Futpv senior official Ivan Freites said it’s possible the 635,000 b/d Amuay refinery also could be shuttered indefinitely since the majority of its crude processing units currently are inoperative from equipment breakdowns and worsening crude supply and worker shortages.

The Cardon and Amuay refineries on the Paraguana peninsula comprise PdV’s 940,000 b/d CRP refining complex and operate as an integrated facility. If PdV decides to shutter either of the CRP’s two refineries the entire complex likely would be forced offline, oil union officials said.

PdV’s four local refineries currently are operating at roughly 30pc of their combined nameplate capacity, or about 390,000 b/d .

PdV is weighing the shutdown of its local refineries after year-old negotiations with Russian state-controlled Rosneft and China’s state-owned PetroChina for ten-year leases to operate the Amuay and Cardon refineries ended in failure last month. PdV’s proposed leasing agreements with Rosneft and PetroChina would have required the companies to cover 100pc of the costs of repairing and upgrading both refineries.

PdV would have retained full ownership of the CRP’s refineries under the terms of the proposed lease agreements. PdV also offered guaranteed crude supplies for both the Amuay and Cardon refineries. But Rosneft and PetroChina declined PdV’s offer to lease the CRP’s refineries after concluding that the projected $10bn combined costs of repairing and modernizing Amuay and Cardon were too high, Futv officials said.

Rosneft and PetroChina also were discouraged by PdV’s likely inability to deliver crude supplies consistently given the ongoing steep decline in Venezuela’s upstream crude output, union officials said.

Venezuela’s official crude production sank to 1.586mn b/d in February, a drop of 183,000 b/d from the January level of 1.769mn b/d. Venezuela’s crude output in February slightly surpassed the average of 1.548mn b/d for the month reported by secondary sources, including Argus, widening the gap with Venezuela’s Opec production quota of 1.977mn b/d.

Venezuela’s official crude output in February was the lowest for the same month since the 1.548mn b/d registered in February 1987, not including a sharp decline during a 2002-03 oil sector labor strike, according to historical data from the energy ministry.
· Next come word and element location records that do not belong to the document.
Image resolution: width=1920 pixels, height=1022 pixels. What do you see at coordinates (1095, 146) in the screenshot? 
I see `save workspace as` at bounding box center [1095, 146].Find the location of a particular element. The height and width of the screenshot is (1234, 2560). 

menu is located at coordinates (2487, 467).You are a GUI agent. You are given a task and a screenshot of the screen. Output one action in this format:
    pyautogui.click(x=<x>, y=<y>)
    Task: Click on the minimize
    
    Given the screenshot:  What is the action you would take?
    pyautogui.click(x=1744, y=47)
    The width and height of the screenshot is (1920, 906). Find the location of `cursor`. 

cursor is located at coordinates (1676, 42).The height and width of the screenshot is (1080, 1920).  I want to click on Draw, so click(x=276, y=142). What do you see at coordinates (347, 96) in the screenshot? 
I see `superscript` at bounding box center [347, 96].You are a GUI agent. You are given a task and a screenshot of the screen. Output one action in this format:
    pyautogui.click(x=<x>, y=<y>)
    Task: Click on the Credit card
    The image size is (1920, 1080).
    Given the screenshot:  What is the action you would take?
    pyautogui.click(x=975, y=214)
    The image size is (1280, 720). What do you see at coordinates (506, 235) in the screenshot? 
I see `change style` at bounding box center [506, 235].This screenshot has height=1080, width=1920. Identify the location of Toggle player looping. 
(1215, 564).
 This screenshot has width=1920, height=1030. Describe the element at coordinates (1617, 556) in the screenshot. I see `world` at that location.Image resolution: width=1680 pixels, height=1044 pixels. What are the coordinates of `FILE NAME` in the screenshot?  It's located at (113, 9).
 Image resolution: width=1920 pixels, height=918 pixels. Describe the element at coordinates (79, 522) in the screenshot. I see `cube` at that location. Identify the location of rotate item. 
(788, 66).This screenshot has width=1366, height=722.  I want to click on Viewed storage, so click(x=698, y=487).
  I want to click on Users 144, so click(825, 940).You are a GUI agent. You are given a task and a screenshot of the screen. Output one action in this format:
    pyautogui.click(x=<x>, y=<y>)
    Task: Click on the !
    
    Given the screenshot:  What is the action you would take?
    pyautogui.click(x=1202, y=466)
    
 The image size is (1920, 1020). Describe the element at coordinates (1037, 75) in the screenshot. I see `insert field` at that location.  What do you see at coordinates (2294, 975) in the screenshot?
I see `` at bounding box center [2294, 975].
Venezuela’s crude output as of 15 March was running below 1.5mn b/d, a senior PdV executive told Argus last week.

Negative political risk perceptions also killed PdV’s negotiations with Rosneft and PetroChina, union officials added. The government-controlled constituent assembly (ANC) would have approved agreements leasing Amuay and Cardon to the Russians and Chinese, but under Venezuela’s 1999 Bolivarian constitution those agreements would have been illegal and likely would not survive a change of government if President Nicolas Maduro is voted out of office in May’s presidential elections or if the military forces him to give up the presidency.

PdV and the energy ministry declined to comment.